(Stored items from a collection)
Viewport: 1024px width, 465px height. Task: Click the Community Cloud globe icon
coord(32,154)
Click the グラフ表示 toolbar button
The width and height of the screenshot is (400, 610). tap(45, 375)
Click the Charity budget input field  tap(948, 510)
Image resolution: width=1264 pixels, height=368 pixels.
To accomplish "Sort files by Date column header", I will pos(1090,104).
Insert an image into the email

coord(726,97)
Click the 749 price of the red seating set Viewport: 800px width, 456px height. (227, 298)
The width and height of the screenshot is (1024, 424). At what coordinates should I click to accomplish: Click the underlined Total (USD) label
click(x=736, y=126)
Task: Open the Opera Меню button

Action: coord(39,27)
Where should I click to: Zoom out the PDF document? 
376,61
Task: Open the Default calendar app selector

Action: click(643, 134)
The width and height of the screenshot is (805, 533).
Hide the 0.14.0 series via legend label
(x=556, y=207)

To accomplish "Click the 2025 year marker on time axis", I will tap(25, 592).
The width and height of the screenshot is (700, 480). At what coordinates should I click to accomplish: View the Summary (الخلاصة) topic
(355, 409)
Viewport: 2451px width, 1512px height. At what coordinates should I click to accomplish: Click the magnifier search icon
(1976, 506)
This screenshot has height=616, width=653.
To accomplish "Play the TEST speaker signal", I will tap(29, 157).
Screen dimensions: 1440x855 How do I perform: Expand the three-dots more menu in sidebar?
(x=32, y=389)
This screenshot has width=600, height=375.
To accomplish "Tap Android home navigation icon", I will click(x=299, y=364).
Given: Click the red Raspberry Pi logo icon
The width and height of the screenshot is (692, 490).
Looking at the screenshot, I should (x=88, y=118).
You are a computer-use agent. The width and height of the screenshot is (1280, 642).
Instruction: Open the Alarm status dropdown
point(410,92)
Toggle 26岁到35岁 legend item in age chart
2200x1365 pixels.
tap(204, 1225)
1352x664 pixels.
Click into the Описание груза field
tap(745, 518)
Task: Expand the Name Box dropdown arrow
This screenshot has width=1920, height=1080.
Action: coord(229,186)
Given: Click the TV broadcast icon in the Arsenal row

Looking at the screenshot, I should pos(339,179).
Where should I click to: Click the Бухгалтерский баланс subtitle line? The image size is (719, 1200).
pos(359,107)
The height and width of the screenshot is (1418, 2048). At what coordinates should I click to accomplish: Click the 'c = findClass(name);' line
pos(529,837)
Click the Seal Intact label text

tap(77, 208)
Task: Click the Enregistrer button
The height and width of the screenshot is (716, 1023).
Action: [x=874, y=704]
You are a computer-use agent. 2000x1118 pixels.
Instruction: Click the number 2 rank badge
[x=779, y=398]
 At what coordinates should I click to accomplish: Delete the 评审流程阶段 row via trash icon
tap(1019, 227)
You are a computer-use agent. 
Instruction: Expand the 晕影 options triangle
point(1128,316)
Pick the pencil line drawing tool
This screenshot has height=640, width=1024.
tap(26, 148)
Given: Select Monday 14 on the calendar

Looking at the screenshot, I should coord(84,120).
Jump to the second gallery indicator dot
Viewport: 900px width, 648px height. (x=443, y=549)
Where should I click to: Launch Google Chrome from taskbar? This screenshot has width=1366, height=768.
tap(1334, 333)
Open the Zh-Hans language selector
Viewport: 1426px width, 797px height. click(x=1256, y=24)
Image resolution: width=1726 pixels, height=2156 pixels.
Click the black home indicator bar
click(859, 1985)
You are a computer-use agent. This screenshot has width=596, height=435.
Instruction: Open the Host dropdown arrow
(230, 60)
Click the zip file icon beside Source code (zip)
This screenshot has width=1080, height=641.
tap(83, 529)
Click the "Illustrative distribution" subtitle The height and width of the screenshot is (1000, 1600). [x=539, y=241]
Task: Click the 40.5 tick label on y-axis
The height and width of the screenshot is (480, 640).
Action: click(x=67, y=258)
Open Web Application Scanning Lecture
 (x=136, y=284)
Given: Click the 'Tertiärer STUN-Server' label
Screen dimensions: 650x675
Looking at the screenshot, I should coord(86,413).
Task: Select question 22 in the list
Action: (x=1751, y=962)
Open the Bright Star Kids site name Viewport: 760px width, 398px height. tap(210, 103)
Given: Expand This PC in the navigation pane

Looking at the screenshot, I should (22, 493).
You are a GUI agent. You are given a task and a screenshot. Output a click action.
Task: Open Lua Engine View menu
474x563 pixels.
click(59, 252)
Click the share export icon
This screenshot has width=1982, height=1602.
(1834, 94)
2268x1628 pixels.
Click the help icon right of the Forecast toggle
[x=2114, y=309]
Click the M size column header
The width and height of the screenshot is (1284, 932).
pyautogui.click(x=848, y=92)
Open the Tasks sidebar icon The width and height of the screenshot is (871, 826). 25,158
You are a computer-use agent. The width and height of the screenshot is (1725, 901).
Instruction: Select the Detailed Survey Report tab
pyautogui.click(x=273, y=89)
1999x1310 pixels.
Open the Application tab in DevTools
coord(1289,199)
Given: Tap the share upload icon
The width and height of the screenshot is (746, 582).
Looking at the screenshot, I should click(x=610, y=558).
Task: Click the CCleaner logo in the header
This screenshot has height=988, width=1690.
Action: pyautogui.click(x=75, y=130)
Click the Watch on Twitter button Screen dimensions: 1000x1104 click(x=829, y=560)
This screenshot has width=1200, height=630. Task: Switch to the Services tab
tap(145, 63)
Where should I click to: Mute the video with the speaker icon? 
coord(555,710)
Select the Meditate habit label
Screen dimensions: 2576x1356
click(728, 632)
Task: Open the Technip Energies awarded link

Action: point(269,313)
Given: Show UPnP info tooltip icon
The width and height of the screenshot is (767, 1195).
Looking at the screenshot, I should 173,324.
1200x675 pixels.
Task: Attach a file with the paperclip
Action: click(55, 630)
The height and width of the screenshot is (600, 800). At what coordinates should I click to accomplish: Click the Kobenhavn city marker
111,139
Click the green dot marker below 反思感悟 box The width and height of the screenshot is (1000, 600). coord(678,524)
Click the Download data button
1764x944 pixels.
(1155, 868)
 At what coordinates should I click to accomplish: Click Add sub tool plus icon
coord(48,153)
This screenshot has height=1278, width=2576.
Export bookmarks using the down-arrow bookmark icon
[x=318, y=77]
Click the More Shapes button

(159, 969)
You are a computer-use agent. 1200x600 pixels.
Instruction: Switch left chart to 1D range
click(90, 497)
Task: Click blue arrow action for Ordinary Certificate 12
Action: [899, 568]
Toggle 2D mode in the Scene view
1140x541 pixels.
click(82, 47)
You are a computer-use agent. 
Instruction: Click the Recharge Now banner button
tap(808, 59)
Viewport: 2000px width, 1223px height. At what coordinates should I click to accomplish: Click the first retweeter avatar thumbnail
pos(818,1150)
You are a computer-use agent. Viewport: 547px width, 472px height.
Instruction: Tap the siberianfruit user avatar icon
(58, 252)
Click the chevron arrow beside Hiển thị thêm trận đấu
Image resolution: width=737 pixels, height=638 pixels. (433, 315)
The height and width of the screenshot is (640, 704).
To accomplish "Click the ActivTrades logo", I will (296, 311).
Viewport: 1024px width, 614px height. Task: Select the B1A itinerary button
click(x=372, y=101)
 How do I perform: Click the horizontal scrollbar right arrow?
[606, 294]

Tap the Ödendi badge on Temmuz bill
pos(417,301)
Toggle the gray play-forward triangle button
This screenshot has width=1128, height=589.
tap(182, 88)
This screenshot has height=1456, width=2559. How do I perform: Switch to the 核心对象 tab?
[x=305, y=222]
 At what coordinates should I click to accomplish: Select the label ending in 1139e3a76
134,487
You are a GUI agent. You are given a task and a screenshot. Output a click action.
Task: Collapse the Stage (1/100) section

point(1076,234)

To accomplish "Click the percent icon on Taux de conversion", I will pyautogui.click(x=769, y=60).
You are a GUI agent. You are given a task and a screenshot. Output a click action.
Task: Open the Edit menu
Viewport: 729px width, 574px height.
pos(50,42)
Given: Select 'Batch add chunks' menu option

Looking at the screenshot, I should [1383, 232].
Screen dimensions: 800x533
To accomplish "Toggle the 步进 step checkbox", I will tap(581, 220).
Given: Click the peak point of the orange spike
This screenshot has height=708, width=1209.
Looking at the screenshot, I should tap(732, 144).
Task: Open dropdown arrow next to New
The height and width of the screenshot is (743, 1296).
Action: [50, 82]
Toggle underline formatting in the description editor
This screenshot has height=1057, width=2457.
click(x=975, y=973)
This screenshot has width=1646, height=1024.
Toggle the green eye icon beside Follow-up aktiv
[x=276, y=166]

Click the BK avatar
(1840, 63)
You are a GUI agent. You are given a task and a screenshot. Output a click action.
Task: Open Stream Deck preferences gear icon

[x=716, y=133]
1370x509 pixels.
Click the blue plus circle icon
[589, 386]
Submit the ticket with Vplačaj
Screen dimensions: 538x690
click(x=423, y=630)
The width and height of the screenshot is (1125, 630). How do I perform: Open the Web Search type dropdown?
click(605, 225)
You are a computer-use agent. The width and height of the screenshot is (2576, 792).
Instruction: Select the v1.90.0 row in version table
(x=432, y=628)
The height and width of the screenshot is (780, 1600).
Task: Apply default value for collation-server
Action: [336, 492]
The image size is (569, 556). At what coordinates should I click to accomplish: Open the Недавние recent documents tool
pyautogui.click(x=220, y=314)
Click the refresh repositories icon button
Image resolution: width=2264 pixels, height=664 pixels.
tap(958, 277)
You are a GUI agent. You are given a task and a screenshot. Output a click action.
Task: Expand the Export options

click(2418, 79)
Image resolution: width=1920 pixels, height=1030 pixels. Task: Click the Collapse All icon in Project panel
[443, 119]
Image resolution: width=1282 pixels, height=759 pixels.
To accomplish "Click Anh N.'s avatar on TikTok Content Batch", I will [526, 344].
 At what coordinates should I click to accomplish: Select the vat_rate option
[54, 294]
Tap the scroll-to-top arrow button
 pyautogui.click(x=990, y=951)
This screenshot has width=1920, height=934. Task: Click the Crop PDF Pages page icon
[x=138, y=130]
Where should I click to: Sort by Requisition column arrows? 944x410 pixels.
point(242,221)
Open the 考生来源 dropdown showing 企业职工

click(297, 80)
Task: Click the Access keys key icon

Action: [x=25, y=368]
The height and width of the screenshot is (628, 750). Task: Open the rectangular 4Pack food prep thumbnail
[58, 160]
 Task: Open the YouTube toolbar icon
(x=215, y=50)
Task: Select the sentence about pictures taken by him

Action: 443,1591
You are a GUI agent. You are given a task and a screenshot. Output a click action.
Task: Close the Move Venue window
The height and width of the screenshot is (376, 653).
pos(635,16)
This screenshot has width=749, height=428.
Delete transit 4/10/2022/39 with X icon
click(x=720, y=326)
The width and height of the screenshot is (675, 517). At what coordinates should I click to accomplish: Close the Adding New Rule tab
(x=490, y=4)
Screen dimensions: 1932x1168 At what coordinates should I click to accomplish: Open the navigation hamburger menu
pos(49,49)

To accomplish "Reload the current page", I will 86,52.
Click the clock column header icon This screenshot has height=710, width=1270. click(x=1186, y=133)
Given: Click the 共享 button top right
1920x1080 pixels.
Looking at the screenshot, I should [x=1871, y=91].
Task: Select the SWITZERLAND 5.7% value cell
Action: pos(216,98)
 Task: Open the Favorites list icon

WHAT THIS TASK INVOLVES: Format everything from the start of the items down to the line containing "Click the Charity" as a Markdown table with the columns Row and Line, giving each line a row number and omitting blank lines.

ANSWER:
| Row | Line |
|---|---|
| 1 | Viewport: 1024px width, 465px height. Task: Click the Community Cloud globe icon |
| 2 | coord(32,154) |
| 3 | Click the グラフ表示 toolbar button |
| 4 | The width and height of the screenshot is (400, 610). tap(45, 375) |
| 5 | Click the Charity budget input field  tap(948, 510) |